Unlike the telephone company, which used the same kind of battery that we used on the submarine, we tossed our battery around a lot. Oh, it was securely attached to the boat, and could not move around any. But we tossed the boat around a lot.

The rolling and pitching of the boat as we ran on the surface sometimes caused the battery to splash a little acid out of the porous ceramic breather caps. This acid tended to create a path for leakage currents to flow, and reduced the insulation resistance, which we referred to as "The Ground". We never wanted the ground reading to fall below 50,000 Ohms. We paid a lot of attention to the ground.

Whenever we were in heavy weather we sent an Electrician's Mate down into the battery wells every couple of hours to wipe up any acid spills he could find. He tended to slide around on the tops of the wet cells as the boat rolled and pitched.

Your favorite job, right?

One battery section of perhaps fifty cells was located below the Control Room. Sometimes a wave washed over the sail, down through the bridge, down through the access trunk, down through the conning tower, and into the control room.
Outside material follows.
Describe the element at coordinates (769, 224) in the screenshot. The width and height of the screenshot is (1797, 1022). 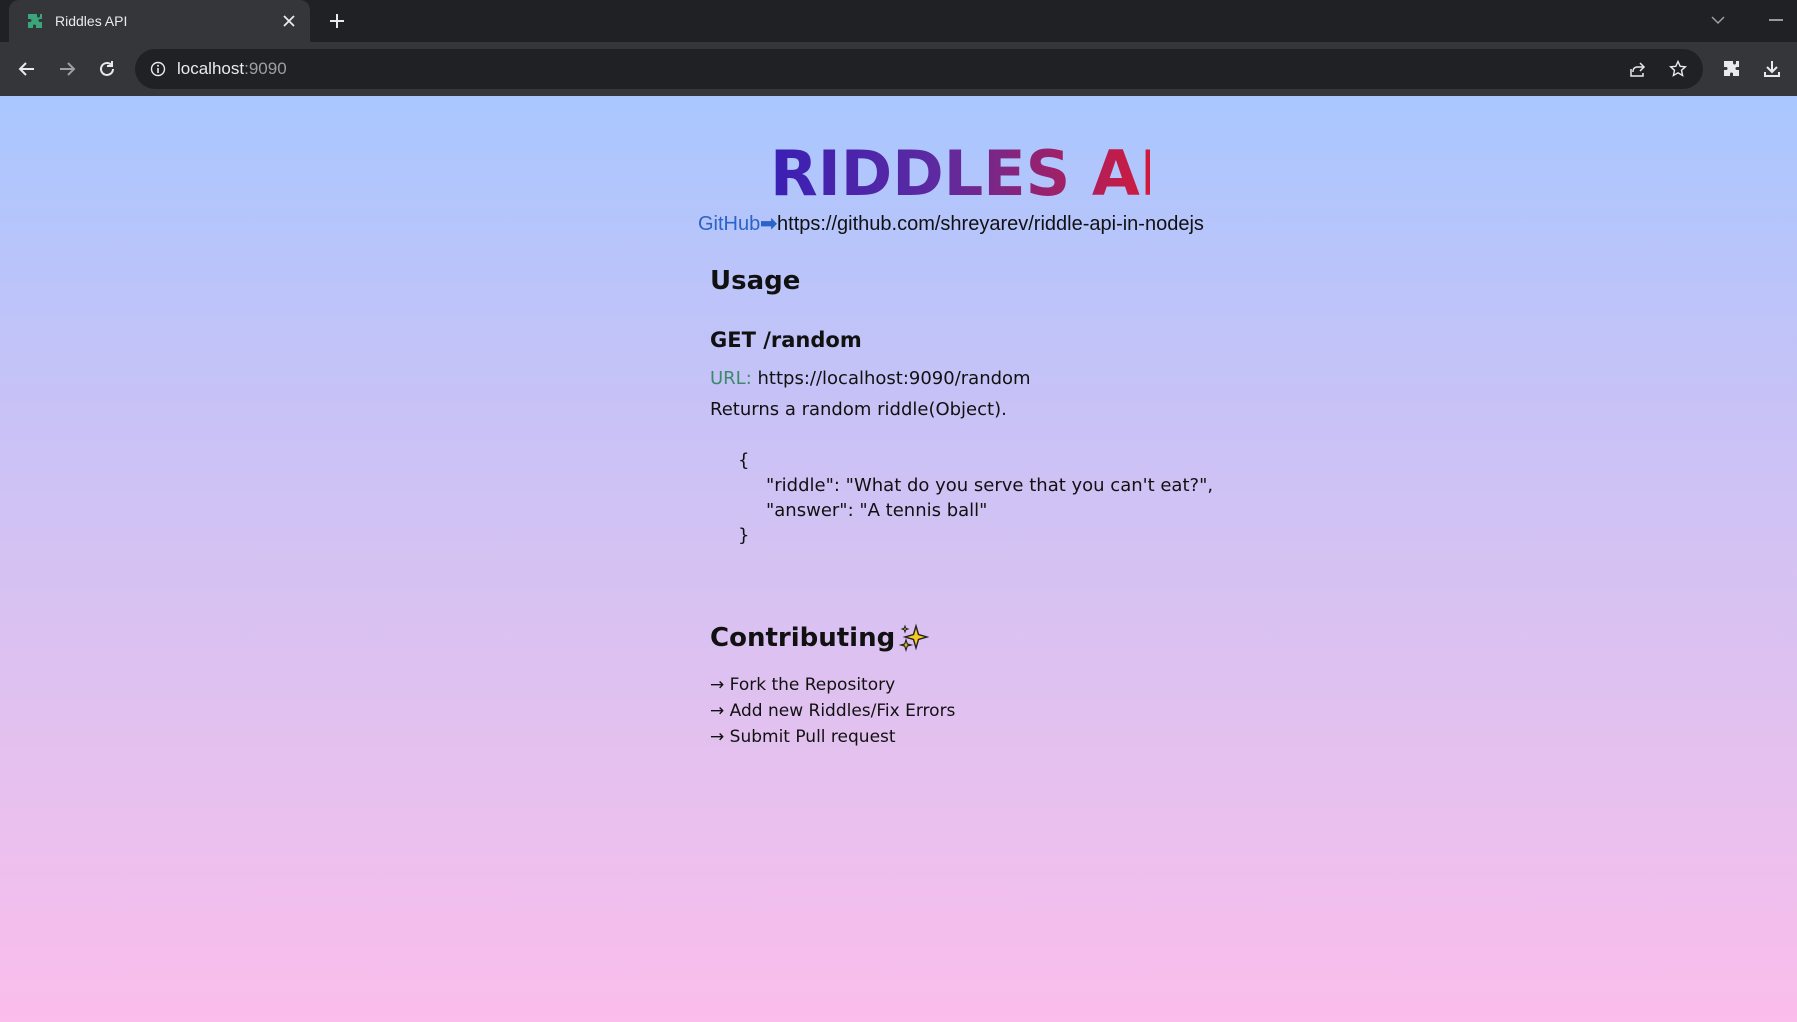
I see `arrow-right-icon: ➡` at that location.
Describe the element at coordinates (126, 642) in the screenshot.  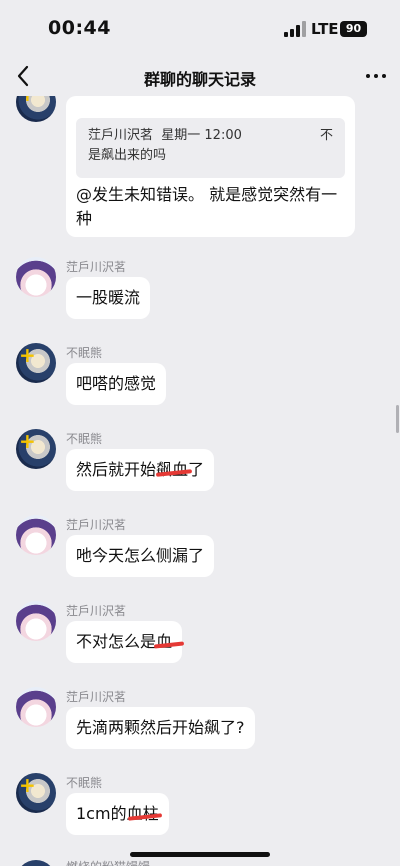
I see `message-bubble: 不对怎么是血` at that location.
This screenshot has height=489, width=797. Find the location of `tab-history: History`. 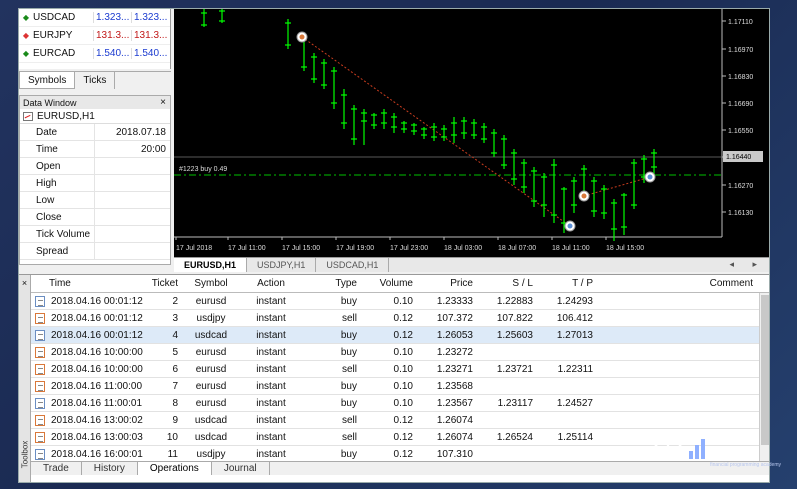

For years we thought that the only danger from getting this sea water splashing around in our control room was the hazard to the vacuum tubes in our electronics equipment. Once, however, the Electrician's Mate was in the battery well wiping up spilled acid when a wave came through. Sea water fell through the access hatch to the battery well, where the salt water began to mix with the sulfuric acid.

Dilute solutions of NaCl and H2SO4, when mixed, produce chlorine gas. Immediately. Chlorine gas is poisonous, and quite deadly.

We knew all the drills, of course, and we got everything cleared up in a half an hour, using self-contained breathing equipment. Those of us who got a whiff of chlorine blew our noses for a couple of hours. And we never had to turn in any paperwork on the incident.